We have an extensive Computer Integrated Surgery Software Library, written in C++, which has been developed over many years. In the past year, we made significant progress towards completion of a major revision of the CIS library, which we now call the cisst libraries. At the time of this report, the cisstCommon, cisstVector and cisstNumerical libraries have reached maturity and are being used for many new projects within the ERC. These libraries provide common tools such as logging, error and exception handling, serialization, class and object registries and Python embedding (cisstCommon), vectors and matrices (fixed size and dynamic), quaternions and transformations in 2D/3D (cisstVector), and an interface to the CLAPACK numerical methods as well as numerical tools such as polynomials (cisstNumerical). The cisstOSAbstraction, cisstDeviceInterface and cisstRealTimelibraries, described in the Medical Robot Controller section, are in active development and are being used for projects that require real-time performance.

We developed the cisst libraries by following the software development procedure that we defined in the previous year. This procedure includes documentation, programming standards, test suites and an audit trail. Although a formal development process is generally not necessary for a specific research project, it is appropriate when the goal is to create core modules or platforms that support diverse research projects. Furthermore, the formal development process and associated documentation should facilitate Institutional Review Board (IRB) approval for clinical trials.

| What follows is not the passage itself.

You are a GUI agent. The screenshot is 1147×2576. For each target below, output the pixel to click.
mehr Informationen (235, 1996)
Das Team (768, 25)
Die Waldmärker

Achieving our vision of a broad family of related surgical CAD/CAM and surgical assistant systems necessarily requires a strong and open systems infrastructure of versatile components and subsystems. Engineering research results must be embodied in robust, modular and reusable software and hardware components and subsystems. Further, standard interfaces are essential for collaboration, both within the ERC and between the ERC and other researchers and industrial companies.

Task 1 of each thrust is explicitly devoted to systems and clinical test beds. However, these are not independent activities; they all rest upon common architectures and shared components. It is explicitly expected that technology and subsystems developed in one thrust will be used in other thrusts. Ensuring that this happens requires a common control point for architecture definition, software library maintenance, shared laboratory infrastructure, and other elements.